Sirke, gıda israfını önlemede de koruyucu rol üstleniyor
Dünyada her yıl 1,3 milyar, Türkiye'de ise ortalama 26 milyon ton gıda israf ediliyor. Atılan her bir gıdanın üretiminde harcanan su da düşünüldüğünde, israfın boyutu katlanıyor. Sirkenin sadece lezzet vermekle kalmadığını, aynı zamanda gıdaları mikrobiyolojik bozulmalardan koruyarak israfın önlenmesine katkıda bulunduğunu ifade eden Engin Akçelenk, “Kemal Kükrer olarak, ulusal ve global alanda tanınmış pek çok markanın üreticileriyle çalışıyoruz; ürettiğimiz sirkeler, konserveden turşuya, soslardan marine ürünlere ve hatta ıslak mendillere dek birçok üründe lezzetlendirici, koruyucu ve antimikrobiyal etkisi gibi nedenlerle ana ya da yardımcı bileşen olarak kullanılıyor. Bu anlamda, evde de doğal sirkeyi israfı önleyen bir koruyucu olarak kullanmak mümkün” dedi.
“Sağlık etkilerinden faydalanmak için doğal sirke tüketilmeli”

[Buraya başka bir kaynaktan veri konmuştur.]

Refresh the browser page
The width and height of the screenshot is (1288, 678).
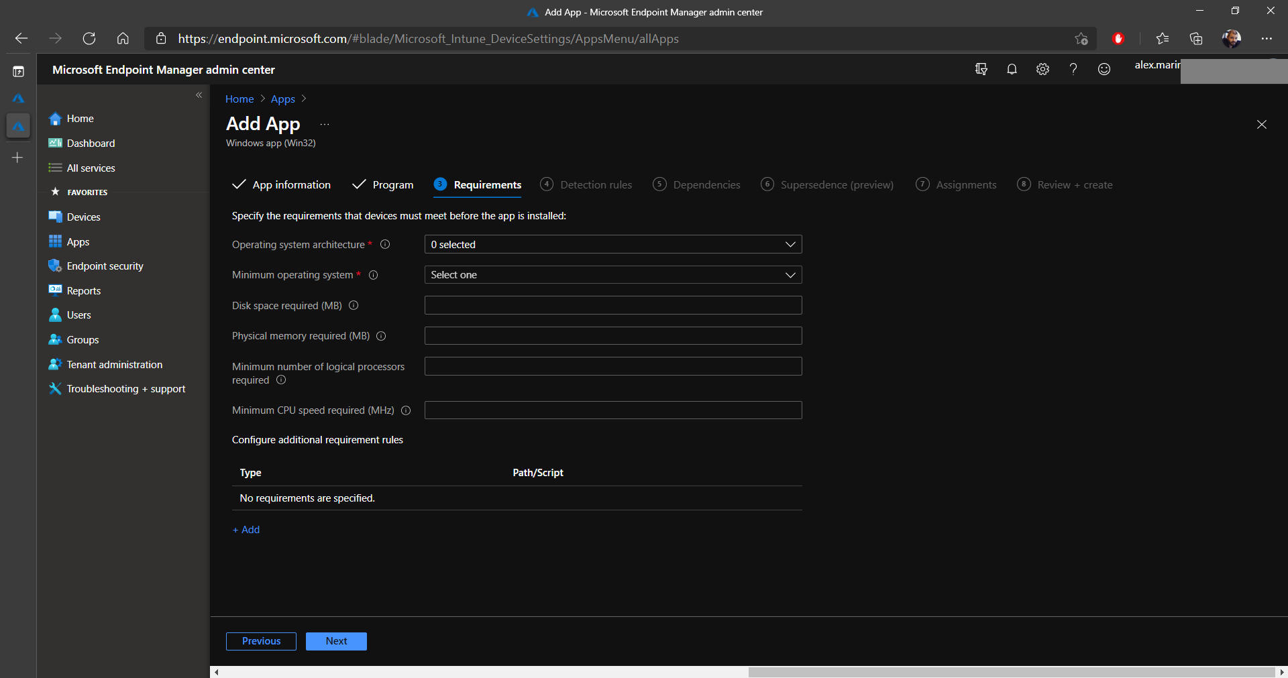[x=89, y=39]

Sirkedeki en büyük iki problemin taklit ve tağşiş olduğunun altını çizen Kemal Kükrer Kalite ve Ar-Ge Müdürü Gıda Mühendisi Engin Akçelenk ise, “Gerçek meyve sirkesinin içine maliyeti daha uygun olan beyaz sirkenin karıştırılması ile yapılan hileye tağşiş, doğrudan doğruya sentetik asetik asitin sulandırılması ile elde edilen sahte ürüne ise taklit diyoruz. Profesyonel laboratuvarlarda uzman personel ve ekipman olmadan bunu kesin olarak ayırt edebilmek maalesef çok mümkün değildir. Ancak şunu rahatlıkla söyleyebiliriz ki, örneğin geleneksel fermantasyon yöntemiyle ürettiğimiz bir elma sirkesini yudumladığınızda sirkenin karakteristik doğal asidik tadında, elma suyunun lezzetini rahatlıkla hissedersiniz. Ancak taklit ya da tağşiş olan ürünlerde hem bu tat/aroma hissedilmez, hem de taklit ya da tağşişin boyutuna bağlı olarak boğazda kimyasal sentetik bir yakıcılık hissedilir. Aroma ilavesi ile maskelenmeye çalışılan bazı taklit ürünlerde ise yapay bir meyve tadı ve kokusu daha kapağı açar açmaz kendini hissettirir. Tüketicilerimizin taklit / tağşiş ürünü bu şekilde tat yoluyla bir nebze olsa da ayırt edebilmeleri mümkün” diye konuştu.
“En önemli hedefimiz tüketicilerimizin sağlığını korumak”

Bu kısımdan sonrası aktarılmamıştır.